My web app is going to have two types of users that are 100% different - in fields, functions, and purpose on the site. The purpose of one type of user is to post blogs, and the purpose of the other is to read them and "follow" the posters.
The ONLY stuff they have in common are the need for an id, email, password and a couple other bits of meta data such as date joined, etc.
Should I attempt to stem them from the same account table, or make one table for each?
NOTES
-One potential thing to think about is that, to prevent user confusion, I think emails between the two types of accounts should be unique.
-Readers and Authors will have different sets of data that will need to be stored about them aside from the normal "account" meta data.
I would separate them.
TABLE User {
id
email
password
salt
created
modified
}
TABLE follower {
user_id
...
}
TABLE author {
user_id
...
}
Over time your application will grow. Perhaps now you have two destinct roles - but it may change in the future. You may have authors that also follow other authors, or followers that are "upgraded" to authors.

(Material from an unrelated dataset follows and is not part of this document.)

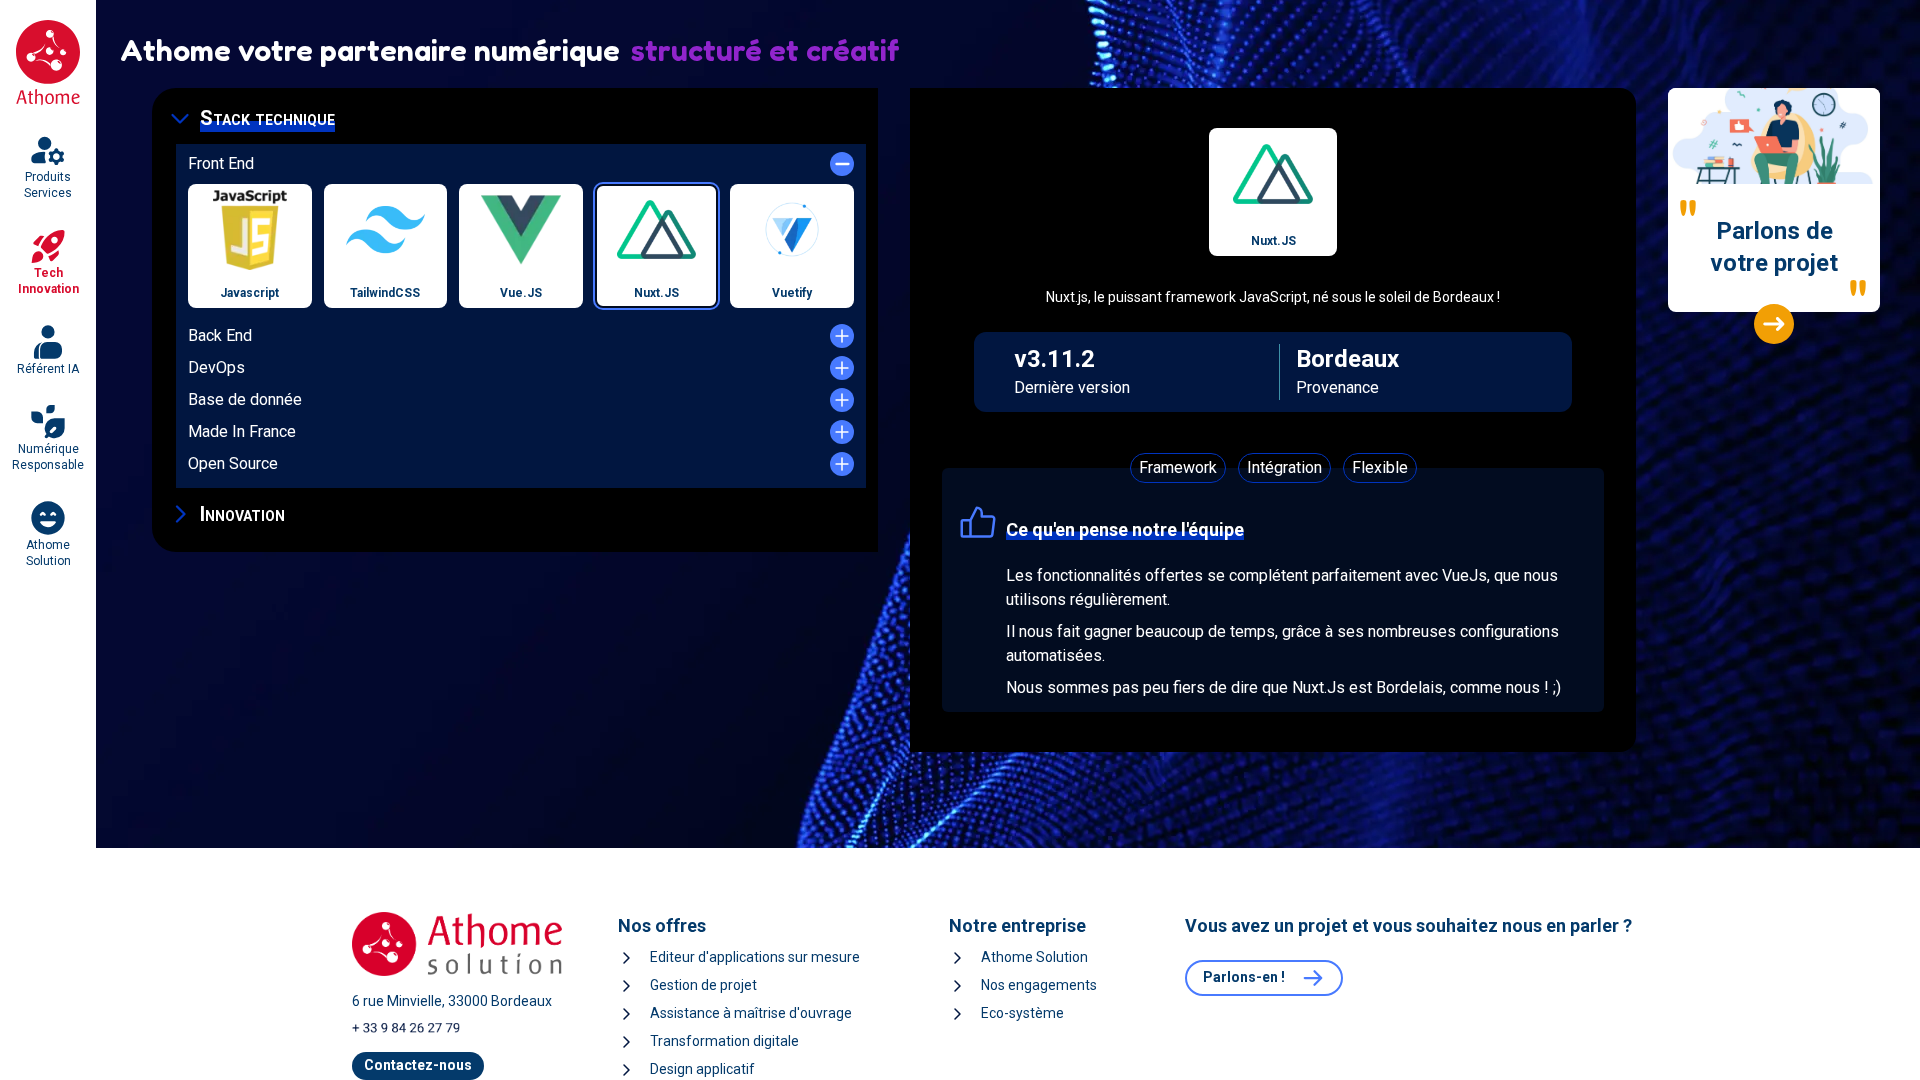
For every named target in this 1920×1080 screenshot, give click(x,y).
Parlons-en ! (1244, 977)
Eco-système (1022, 1013)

You might also start adding other "roles" and want something like this:
TABLE user_role {
user_id
role_id
}
TABLE role {
id
name
}
Define "user". If a user is somebody who has registered him or herself on your site, using an e-mail address, password and nickname, and who can log on, then stick everyone in the users
table.
The things users can or can not do on a site does not differ for a user. It's their permissions that are different. Map permissions to users in a separate table. Don't create a table for each type of user.
Otherwise, when you're adding a new kind of permission in the future, you don't have to add a new table for that type of user (and alter all (sql) code that handles with users: logging in, resetting passwords, and so on). You just add a new type of permission, and map that to their respective users.